When we specifically examine motions of a protein backbone segment in ordered structures, the movement is theoretically classified into two forms: internal and external motion . The former is a deformation of the segment itself, but the latter involves only translational and rotational motions of the segment. In the external motion, the segment fluctuates as a rigid body by changing dihedral angles of the flanking residues. For this reason, it is considered that the internal and external motions fundamentally differ (Additional file 1: Figure S1). It is expected that the distinction between these motions will provide new insights into the relation between structural flexibility and its function .
Actually, NMR provides a powerful experimental technique to analyze protein dynamics at the atomic and molecular levels . Particularly, NOEs and relaxation experiments provide information related to picosecond-microsecond motions of the backbone atoms [8–10]. Model-free analysis enables quantitative determination of fluctuation and slow conformational change (i.e. millisecond order) of the backbone amide vector [11, 12]. The latter motion is assumed to be related to internal motion, as described above. Although NMR provides a detailed view of protein dynamics, it is time-consuming.

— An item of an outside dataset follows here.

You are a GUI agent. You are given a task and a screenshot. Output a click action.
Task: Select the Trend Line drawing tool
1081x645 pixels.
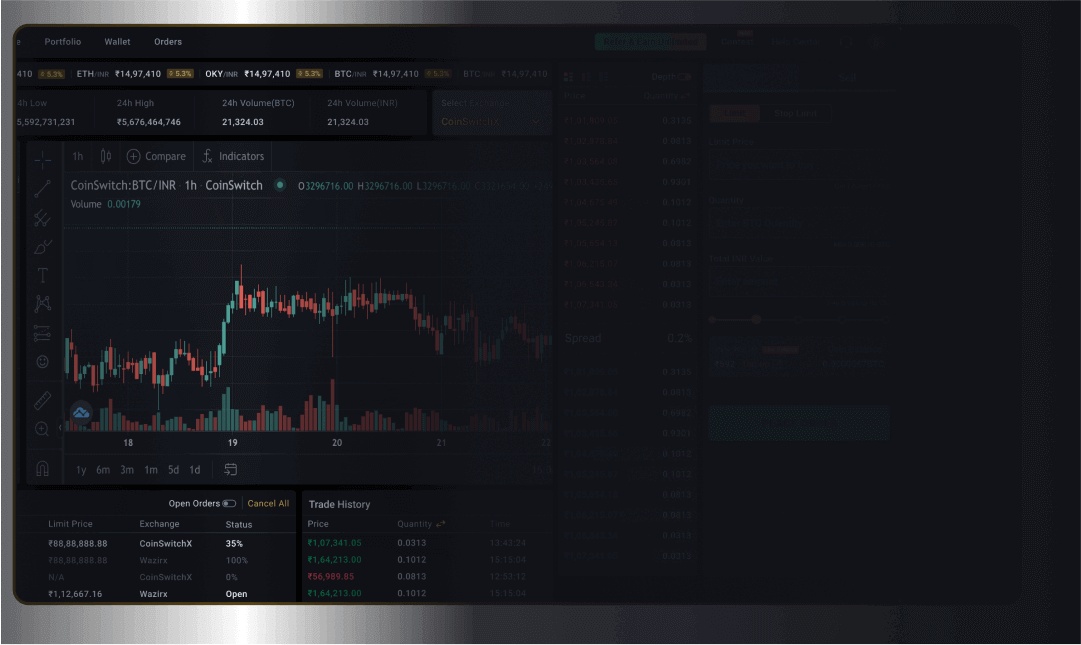pos(42,188)
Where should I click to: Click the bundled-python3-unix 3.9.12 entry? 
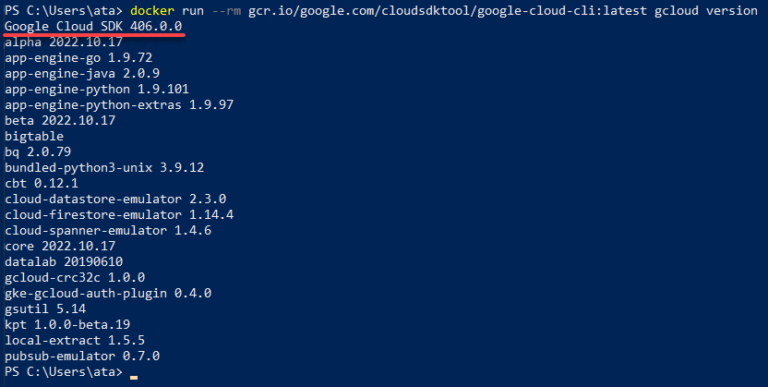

In contrast, computational methods are useful to calculate the dynamics of proteins for which structures are available. One method is to compare structures of a protein crystallized under different conditions or different conformers of NMR. Structural differences show a flexible region [13–15]. Another computational method is to simulate protein dynamics. Among several methods, Normal Mode Analysis (NMA) provides a straightforward means of calculating the dynamics from its structure. Although NMA is less CPU-intensive than other computer simulation methods such as Molecular Dynamics (MD), Monte-Carlo (MC) simulation, and Framework Rigidity Optimized Dynamics Algorithm (FRODA)/Floppy Inclusions and Rigid Substructure Topography (FIRST) software [16, 17], it can detect concerted motions of clusters of atoms and support discussion of their motions for elucidation of their functions [18–21]. Using NMA results, Nishikawa and Go examined internal and external motions of secondary structure , and Ishida et al. studied a subtilisin-eglin c complex to explore internal and external motions of enzymes and inhibitors .
With the increasing number of available protein structures and the development of high-performance computers, databases of protein dynamics have been constructed. In fact, i GNM  and ProMode  are databases of protein motion analyzed that respectively use a Gaussian Network Model (GNM) and NMA. Another database, MolMovDB , presents numerous graphical representations including motions of loops, domains, and subunits. In addition, DynDom  provides domain, hinge axes, and hinge bending residues in proteins determined from two different conformations of the same protein.
Recently, web-based tools for predicting internal motion have been developed. For example, FlexOracle  and HingeProt  predict hinge regions in proteins. Furthermore, DFprot  predicts main-chain deformability, which corresponds fundamentally to the internal motions described above.
However, all these tools, along with NMA, offer only limited practical use because they require knowledge of the three-dimensional structure information of a protein. Recently, a few prediction techniques that address protein motions using only amino acid sequence information have been proposed. Of those, ASP  and the Protein Continuum Secondary Structure Predictor  identify conformational switches in proteins using secondary structure information. FlexPred also predicts ordered conformational change in the protein backbone using information of sequence neighbors, evolutionary conservation, and solvent accessibility [31, 32]. These definitions of protein motions are similar to those of internal motion, as described above. The support vector machine-based predictor, Wiggle, predicts functionally flexible regions defined using a coarse-grained-protein dynamic modeling approach .
In this paper, we present a novel method for predicting internal and external motion in ordered structures. The proposed method is based on the Random Forest (RF) algorithm using information associated with the adjacent paired amino acid residues and a predicted secondary structure. The method presents the advantage of enabling prediction of protein motions using amino acid sequence information alone as the input. The proposed method exhibits moderate correlation between predicted internal and external motions with those calculated by NMA: the respective correlation coefficients are 0.525 and 0.597. To investigate the possibility that the proposed method detects flexible regions related with protein function, we applied it to 20 proteins that undergo large conformational change upon protein-protein interaction. The results revealed, in 85% of the proteins studied, overlaps between the predicted high internal motion region and observed conformational change region.